Have read with interest Anthony Frazer's contribution
to the 'Poetry Review' tangle.
I find it curious that he or anyone should feel compelled
to insist that there was a 'decline' in sales of 'Poetry
Review' 1971-1977, without offering a single fact in proof.
Instead we have to make do with his personal conviction:
'I'm sure (he says) it would nonetheless be a 'decline'.'
Rather that is, than a 'collapse' as previously reported!
This conviction seems based on the idea of an 'inflation-adjusted
cover price' for 'Poetry Review'. In fact no such rise in
price took place.

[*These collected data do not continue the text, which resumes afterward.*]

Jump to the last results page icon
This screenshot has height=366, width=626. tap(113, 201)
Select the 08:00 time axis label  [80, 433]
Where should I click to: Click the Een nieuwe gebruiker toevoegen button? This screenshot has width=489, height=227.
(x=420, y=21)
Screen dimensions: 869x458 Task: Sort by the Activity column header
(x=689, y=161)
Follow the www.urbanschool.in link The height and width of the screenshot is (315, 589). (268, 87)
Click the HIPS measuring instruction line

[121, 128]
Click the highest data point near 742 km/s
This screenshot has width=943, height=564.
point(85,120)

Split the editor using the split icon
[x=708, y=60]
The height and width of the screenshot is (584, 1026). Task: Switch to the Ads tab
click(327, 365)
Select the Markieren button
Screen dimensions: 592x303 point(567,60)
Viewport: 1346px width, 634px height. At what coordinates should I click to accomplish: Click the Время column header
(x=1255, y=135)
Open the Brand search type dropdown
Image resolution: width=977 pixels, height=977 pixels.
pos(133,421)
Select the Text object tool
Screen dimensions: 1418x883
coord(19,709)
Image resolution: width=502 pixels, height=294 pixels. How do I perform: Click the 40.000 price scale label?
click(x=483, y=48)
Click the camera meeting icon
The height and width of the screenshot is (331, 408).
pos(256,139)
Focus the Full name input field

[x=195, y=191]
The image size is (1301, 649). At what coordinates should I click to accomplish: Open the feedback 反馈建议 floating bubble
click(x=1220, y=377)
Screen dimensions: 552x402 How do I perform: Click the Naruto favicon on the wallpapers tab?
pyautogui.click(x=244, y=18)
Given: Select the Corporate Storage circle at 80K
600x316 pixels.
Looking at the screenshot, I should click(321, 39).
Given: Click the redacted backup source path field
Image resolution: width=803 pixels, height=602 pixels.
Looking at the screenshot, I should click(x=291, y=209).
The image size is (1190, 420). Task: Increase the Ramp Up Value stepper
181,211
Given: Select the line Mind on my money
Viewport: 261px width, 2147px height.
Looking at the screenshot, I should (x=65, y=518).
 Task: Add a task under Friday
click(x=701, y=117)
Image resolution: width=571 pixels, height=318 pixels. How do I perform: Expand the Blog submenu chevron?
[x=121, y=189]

Had Anthony Frazer looked at the covers
of the issues of 'Poetry Review' concerned - where the price
is always clearly marked - he would have found it stable at
40p a single issue, 80p a double issue.
Now this is the kernel of my complaint in a way. That people
are chucking out information - sometimes with the apparent
intention of damaging people's reputations past and present -
without bothering to check first whether they are handling
reliable facts, that is, information that can be checked
and verified. I am not saying it always easy to check,
but one should at least make an effort -surely - to do so,
before making an assertion that many people are going to
accept as fact?
Now I have a left a space there for you all to do your arithmetic.
It means that with approx 4 issues of 'Poetry Review' a year,
40p. a copy - and a discount would only be applicable to shops not
to library or personal purchases - would indeed give us figures
in the £1000 per year range.
The rise in income would thus seem to be at least a modest indicator
of a rise in circulation. Those who wish to assert the opposite
should come up with proper evidence please.